* **Task prompt**:
Starting from the line with "Пресс-центр (662, 126)", transcribe each line to the end of the records below. Copy them exactly and write nothing else.

[Stored data entries]

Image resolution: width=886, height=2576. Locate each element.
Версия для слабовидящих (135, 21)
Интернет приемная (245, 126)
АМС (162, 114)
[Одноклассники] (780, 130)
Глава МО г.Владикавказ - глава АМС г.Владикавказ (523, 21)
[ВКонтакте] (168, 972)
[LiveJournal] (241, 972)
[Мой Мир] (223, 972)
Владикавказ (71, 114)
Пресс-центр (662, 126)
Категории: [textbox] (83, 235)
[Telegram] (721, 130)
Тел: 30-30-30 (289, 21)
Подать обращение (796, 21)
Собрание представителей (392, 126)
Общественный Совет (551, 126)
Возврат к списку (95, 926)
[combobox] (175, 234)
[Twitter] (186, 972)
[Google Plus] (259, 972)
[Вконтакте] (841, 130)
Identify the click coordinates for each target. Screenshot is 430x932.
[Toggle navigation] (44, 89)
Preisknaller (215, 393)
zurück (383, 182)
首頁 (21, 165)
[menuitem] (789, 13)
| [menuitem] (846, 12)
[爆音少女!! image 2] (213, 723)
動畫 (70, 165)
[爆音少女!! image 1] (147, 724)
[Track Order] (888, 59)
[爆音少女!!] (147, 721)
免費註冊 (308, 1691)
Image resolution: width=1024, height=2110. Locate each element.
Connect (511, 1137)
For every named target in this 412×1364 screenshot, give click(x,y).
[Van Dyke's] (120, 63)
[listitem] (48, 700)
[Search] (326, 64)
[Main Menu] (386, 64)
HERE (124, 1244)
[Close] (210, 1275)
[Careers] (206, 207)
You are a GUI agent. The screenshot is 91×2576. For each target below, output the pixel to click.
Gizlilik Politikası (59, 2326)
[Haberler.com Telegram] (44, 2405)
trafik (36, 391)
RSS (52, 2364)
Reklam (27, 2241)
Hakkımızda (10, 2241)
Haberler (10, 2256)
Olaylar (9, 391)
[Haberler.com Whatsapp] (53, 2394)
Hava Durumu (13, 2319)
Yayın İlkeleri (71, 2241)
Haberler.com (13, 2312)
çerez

* **Task solution**:
Пресс-центр (662, 126)
Категории: [textbox] (83, 235)
[Telegram] (721, 130)
Тел: 30-30-30 (289, 21)
Подать обращение (796, 21)
Собрание представителей (392, 126)
Общественный Совет (551, 126)
Возврат к списку (95, 926)
[combobox] (175, 234)
[Twitter] (186, 972)
[Google Plus] (259, 972)
[Вконтакте] (841, 130)
Identify the click coordinates for each target. Screenshot is 430x932.
[Toggle navigation] (44, 89)
Preisknaller (215, 393)
zurück (383, 182)
首頁 (21, 165)
[menuitem] (789, 13)
| [menuitem] (846, 12)
[爆音少女!! image 2] (213, 723)
動畫 (70, 165)
[爆音少女!! image 1] (147, 724)
[Track Order] (888, 59)
[爆音少女!!] (147, 721)
免費註冊 (308, 1691)
Image resolution: width=1024, height=2110. Locate each element.
Connect (511, 1137)
For every named target in this 412×1364 screenshot, give click(x,y).
[Van Dyke's] (120, 63)
[listitem] (48, 700)
[Search] (326, 64)
[Main Menu] (386, 64)
HERE (124, 1244)
[Close] (210, 1275)
[Careers] (206, 207)
You are a GUI agent. The screenshot is 91×2576. For each target below, output the pixel to click.
Gizlilik Politikası (59, 2326)
[Haberler.com Telegram] (44, 2405)
trafik (36, 391)
RSS (52, 2364)
Reklam (27, 2241)
Hakkımızda (10, 2241)
Haberler (10, 2256)
Olaylar (9, 391)
[Haberler.com Whatsapp] (53, 2394)
Hava Durumu (13, 2319)
Yayın İlkeleri (71, 2241)
Haberler.com (13, 2312)
çerez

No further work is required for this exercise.